Mike, and fellow Overtones Timmy Matley, Lachie Chapman, Mark Franks and Darren Everest went into the office a week later to audition. Mike recalls:
“It was only when I saw the neon Warner Bros sign that I realised this was the real deal!”
“I was taking photos, but Darren was saying ‘play it cool’. “But we went in and sang our hearts out and it went great. We didn’t know what they might be wanting to do with us though.”
They were snapped up and went into the studio, emerging in late 2010 with debut album Good Ol’ Fashioned Love. The record initially charted at number 16, but on being re-released early the following year, reached number four — shifting more than 500,000 copies.
The die was cast for the group who, as a four-piece called DYYCE, had in 2009, been rejected from The X Factor.
It was followed by 2012’s Higher and 2013’s Saturday Night at the Movies.
“We realised straightaway we’d found the opportunity we’d been waiting for – after four or five years of playing sticky-floored pubs and clubs around London,” says Mike. “We had pulled it out the bag!”
The group are as known for their sharp looks as their cool harmonies and smooth reworking of vintage doo-wop and modern pop.
Mike agrees, the suits have become something of a trademark image, though for the interview – which interrupts a recording session for their fourth album – he is sporting jeans and a polo shirt.
“There are five us in this group and we come from all over the place, so the suits help bring us together,”
So how have they adjusted to life as musical celebs?
“It’s been a bit of a whirlwind,”
“But we weren’t signed when we were 16, which helps. technically we’ll be seen as veterans. We were already our own men; I know who I am and what I’m about. Fame wasn’t given to us on a silver platter, we had to work hard. I know we can’t take anything for granted though, and we are not as big as One Direction – though we are striving to grow.”
“We still sing swing pop. In the beginning they wanted us to focus on doo-wop, but as we’ve evolved and developed we have turned our hands to anything vintage.”
“Ours is a genre not widely done by many other acts, if any, and it’s our duty to make it as mainstream as possible and get it out there.”
The boys play Henley Festival on Sunday in a joint-headline set with X Factor star Rebecca Ferguson. I suggest the lads, cutting fine figures in sharp suits and polished spats, will fit right in at the elegant black-tie party beside the Thames.
“We are getting our families along.
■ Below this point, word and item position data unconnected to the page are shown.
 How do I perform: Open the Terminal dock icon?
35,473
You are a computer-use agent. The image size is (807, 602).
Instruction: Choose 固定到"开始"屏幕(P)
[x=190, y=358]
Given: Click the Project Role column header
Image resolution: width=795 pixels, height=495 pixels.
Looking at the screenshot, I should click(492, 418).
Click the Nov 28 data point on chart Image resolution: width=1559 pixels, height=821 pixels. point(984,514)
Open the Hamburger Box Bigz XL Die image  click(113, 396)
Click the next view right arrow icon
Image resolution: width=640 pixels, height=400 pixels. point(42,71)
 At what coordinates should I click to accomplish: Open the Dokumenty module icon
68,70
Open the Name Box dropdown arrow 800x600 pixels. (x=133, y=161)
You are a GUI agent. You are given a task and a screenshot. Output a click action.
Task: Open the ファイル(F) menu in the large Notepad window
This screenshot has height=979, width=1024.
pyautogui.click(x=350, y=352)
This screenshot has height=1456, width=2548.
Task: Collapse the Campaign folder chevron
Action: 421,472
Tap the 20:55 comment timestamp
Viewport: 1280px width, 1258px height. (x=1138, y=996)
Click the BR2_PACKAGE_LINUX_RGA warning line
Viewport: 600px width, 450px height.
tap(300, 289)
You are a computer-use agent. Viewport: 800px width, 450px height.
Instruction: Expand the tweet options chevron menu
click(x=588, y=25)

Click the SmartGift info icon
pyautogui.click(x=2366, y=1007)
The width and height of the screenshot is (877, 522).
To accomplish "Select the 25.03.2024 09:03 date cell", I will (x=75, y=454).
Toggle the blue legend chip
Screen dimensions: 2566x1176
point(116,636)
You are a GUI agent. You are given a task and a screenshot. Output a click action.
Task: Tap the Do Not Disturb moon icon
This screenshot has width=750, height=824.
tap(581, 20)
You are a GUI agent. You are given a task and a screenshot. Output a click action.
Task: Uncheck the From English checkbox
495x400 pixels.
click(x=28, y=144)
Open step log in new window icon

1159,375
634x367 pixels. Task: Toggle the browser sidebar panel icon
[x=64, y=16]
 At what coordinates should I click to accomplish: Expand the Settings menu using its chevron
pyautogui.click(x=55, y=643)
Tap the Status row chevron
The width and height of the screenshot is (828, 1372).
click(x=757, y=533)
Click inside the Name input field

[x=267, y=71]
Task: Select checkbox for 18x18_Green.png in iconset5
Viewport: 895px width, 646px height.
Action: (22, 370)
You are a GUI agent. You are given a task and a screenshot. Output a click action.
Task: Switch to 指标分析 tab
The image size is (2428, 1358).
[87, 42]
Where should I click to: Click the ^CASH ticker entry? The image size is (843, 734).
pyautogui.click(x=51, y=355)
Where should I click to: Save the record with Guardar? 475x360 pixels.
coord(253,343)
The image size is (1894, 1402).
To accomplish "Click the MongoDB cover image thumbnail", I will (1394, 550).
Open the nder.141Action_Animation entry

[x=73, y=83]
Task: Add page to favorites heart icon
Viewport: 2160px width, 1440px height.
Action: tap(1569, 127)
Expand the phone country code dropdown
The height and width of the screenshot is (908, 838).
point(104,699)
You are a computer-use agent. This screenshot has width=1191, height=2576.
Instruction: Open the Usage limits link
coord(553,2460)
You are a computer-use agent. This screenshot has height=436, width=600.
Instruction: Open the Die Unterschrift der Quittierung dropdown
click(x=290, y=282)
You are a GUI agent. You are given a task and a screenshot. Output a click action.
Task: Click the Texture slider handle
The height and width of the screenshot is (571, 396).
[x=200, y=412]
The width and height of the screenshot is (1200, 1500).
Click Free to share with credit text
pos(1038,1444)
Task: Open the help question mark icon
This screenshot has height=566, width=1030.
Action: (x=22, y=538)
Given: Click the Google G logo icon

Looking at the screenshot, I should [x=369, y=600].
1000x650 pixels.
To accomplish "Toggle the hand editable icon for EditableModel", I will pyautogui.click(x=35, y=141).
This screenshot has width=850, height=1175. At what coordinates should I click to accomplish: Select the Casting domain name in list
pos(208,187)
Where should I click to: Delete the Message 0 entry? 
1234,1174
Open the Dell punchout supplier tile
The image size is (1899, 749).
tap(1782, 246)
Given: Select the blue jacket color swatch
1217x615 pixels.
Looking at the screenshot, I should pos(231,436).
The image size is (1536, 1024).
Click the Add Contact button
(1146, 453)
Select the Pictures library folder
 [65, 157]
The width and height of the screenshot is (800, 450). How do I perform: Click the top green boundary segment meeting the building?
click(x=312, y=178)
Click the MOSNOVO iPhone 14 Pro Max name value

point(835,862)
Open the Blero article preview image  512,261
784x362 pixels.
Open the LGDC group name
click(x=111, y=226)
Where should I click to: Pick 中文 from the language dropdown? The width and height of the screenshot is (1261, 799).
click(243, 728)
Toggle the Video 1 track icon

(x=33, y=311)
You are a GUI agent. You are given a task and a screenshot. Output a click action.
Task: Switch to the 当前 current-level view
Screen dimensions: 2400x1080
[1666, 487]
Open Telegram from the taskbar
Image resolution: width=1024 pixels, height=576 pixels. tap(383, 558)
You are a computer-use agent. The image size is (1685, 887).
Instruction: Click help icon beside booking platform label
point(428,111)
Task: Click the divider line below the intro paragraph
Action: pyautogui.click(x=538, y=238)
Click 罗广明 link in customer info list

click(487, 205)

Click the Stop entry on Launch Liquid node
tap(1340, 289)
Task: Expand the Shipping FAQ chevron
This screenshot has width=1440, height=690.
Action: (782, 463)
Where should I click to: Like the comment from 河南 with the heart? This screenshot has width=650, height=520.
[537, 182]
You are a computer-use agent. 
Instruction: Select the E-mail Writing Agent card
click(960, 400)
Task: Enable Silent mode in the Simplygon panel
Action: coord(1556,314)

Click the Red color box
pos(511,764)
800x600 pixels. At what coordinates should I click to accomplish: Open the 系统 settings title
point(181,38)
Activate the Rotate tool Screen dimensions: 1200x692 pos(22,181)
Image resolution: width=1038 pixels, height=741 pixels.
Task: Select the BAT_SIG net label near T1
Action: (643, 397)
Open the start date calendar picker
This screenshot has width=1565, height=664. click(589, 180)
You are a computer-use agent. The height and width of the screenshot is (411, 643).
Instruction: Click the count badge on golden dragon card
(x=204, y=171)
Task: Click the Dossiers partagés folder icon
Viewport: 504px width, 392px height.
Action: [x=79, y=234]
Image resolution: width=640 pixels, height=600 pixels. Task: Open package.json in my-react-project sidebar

Our parents and girlfriends will be getting dolled up – and my dad’s bought a tux for the occasion, so he’s excited.”
“We do a lot of festivals, but don’t like getting our shoes dirty – so this is going to be nice and with a lovely audience. It’s the crème de la crème.”
“After all, who doesn’t like getting dressed up for the night? We feel at home in our suits, dicky bows and pocket squares – but it will be nice not to be the only ones!”
It is, he admits, a far cry from his formative years in Bristol.
“The school I went to didn’t lend itself to getting dressed up or drinking Champagne on a picnic blanket. It was more about football and Scrumpy Jack.”
“I didn’t start singing until I was at college. Before I was 18 I didn’t realise I had a voice – and going to places like Henley would never have crossed my mind. It’s so exciting.”